[haiku-web] Re: Making guides and essential information easily accessible
- From: Urias McCullough <umccullough@xxxxxxxxx>
- To: haiku-web@xxxxxxxxxxxxx
- Date: Fri, 6 Mar 2009 12:55:44 -0800
On Fri, Mar 6, 2009 at 12:35 PM, Jorge G. Mare <koki@xxxxxxxxxxxxx> wrote:
> Urias McCullough said on Fri, 6 Mar 2009 12:09:00 -0800
>> On Fri, Mar 6, 2009 at 11:51 AM, Jorge G. Mare <koki@xxxxxxxxxxxxx>
>> wrote:
>>
>> > With regards to the desire to use a wiki instead, it is possible to
>> > add
>> > to this system the ability to use medwiki formatting tags, and
>> > still
>> > enjoy the flexbility of HTML/CSS where needed, together with the
>> > added
>> > functions that Drupal provides. So the wiki thing is a possibility
>> > that
>> > can be addressed.
>>
>> <snip>
>>
>> > On a broader perspetive, the Documents section of the website has
>> > become
>> > too scattered IMO, filled with a lot of unmaintained documents many
>> > of
>> > which are out of date. I think this is due in great part to the
>> > approach of having individually submitted and owned articles, which
>> > relies on a single individual, thus becoming prone to resulting in
>> > abandonment.
>>
>> Which is exactly why I recommend a wiki... supporting wiki tags isn't
>> good enough, we need a place where ANYONE can contribute at any time
>> and easily add/split pages if required.
>
> And all that is perfectly doable in Drupal, and much more way beyond of
> what wiki offer.
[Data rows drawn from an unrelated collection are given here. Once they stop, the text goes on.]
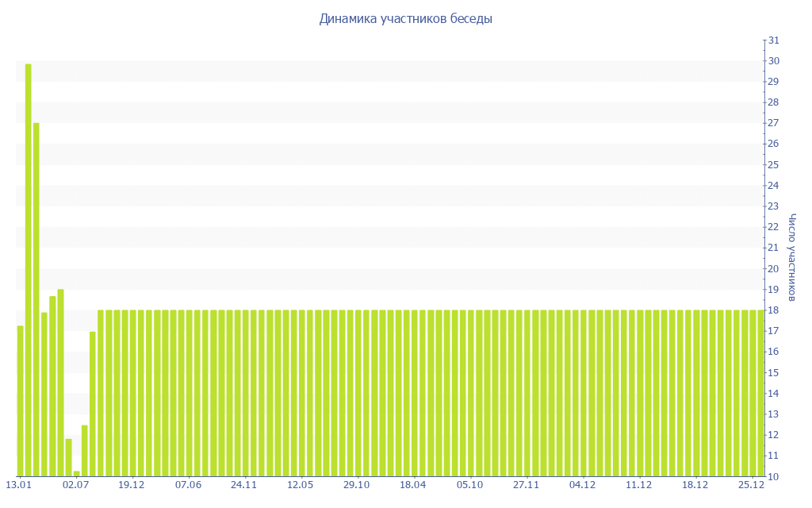This screenshot has width=812, height=508.
Task: Click the 31 tick on y-axis
Action: (774, 40)
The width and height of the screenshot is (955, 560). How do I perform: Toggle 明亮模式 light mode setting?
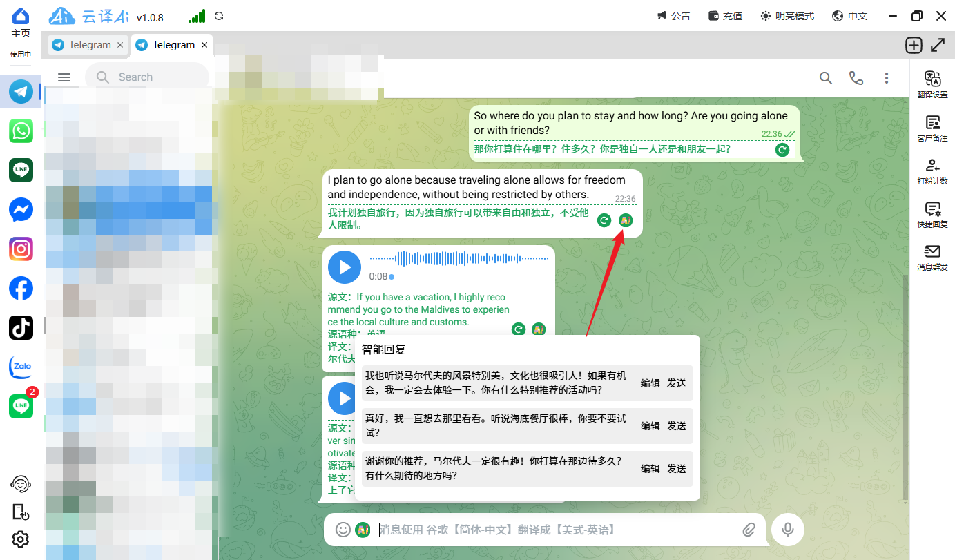coord(787,16)
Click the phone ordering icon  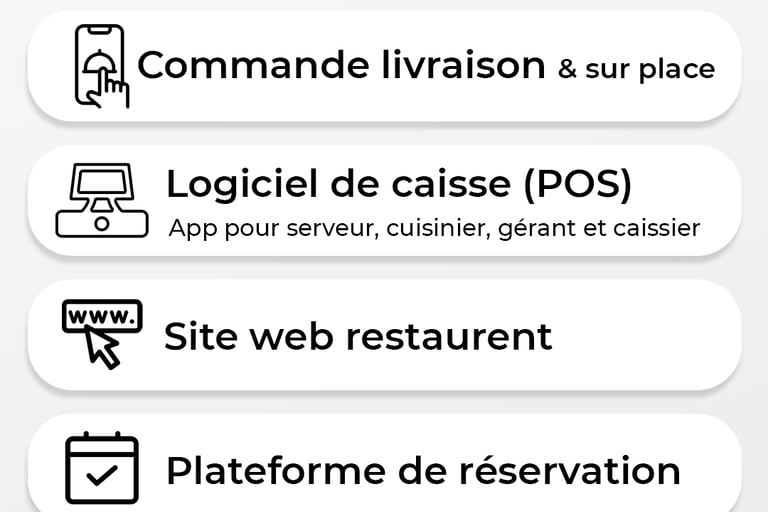click(x=102, y=66)
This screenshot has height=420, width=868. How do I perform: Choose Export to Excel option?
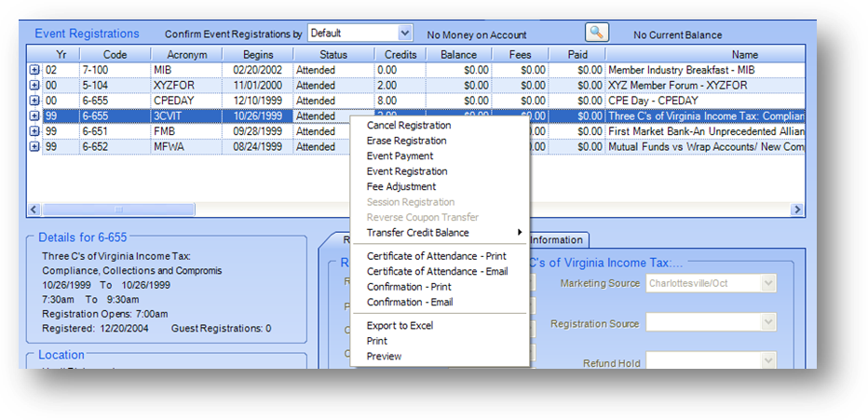pyautogui.click(x=400, y=325)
That being said, I am not trying to push Drupal on
> anyone. If you guys feel something different is better, that's totally
> fine with me.
>
> My focus for now is to finish the site to enable the tranlation of the
> user guide. If eventually the system is deemed suited for other docs,
> that's good; if not, that's fine too. :)
>
> The other observation that I made with regards to the Haiku docs can be
> summarized by this thought: IMO, the status of our documentation is a
> manifestation of the approach of individually submitted/owned/
> maintained that we have used; it may be worth trying collectively
> maintained docs, so that all the burden does not fall on a single
> individual. That's all I wanted to say. :)
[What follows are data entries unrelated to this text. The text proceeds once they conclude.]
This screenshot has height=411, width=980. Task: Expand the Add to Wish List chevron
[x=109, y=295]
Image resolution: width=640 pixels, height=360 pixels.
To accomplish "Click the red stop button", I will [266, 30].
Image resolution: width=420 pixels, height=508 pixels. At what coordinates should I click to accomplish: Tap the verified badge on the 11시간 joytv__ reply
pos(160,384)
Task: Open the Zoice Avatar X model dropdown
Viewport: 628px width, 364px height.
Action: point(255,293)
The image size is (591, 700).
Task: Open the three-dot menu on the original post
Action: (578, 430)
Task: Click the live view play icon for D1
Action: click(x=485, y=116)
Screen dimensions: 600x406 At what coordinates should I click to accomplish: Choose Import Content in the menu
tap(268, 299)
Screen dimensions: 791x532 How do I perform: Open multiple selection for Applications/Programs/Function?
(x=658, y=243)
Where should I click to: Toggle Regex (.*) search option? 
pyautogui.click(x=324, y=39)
Yes, I fundamentally agree that this is a large part of the problem.
"Locking" the content away in a nicely-written guide, tutorial, or
blog post authored and/or edited by a single person seems to render
that content virtually unmaintable by others. It quickly becomes stale
at that point, and someone will often re-hash it in their own guide
published somewhere entirely different. Basically, what we end up with
is "forked" documentation because there's no central location where
everyone can submit their contributions as needed. Look at the number
of comments on some of the existing guides for example - questions,
answers, clarifications, etc. Those belong *in* the guide, not in
response to it :)
With that said, if Drupal ultimately provides much the same
collaborative documentation environment - it would probably suffice. I
suspect that I tend to be attracted to simpler solutions, which
probably is why I have not warmed up to the suggestion quite yet ;)
Please excuse my grumpiness - part of my frustration is that *I*
haven't done anything about this problem except complain.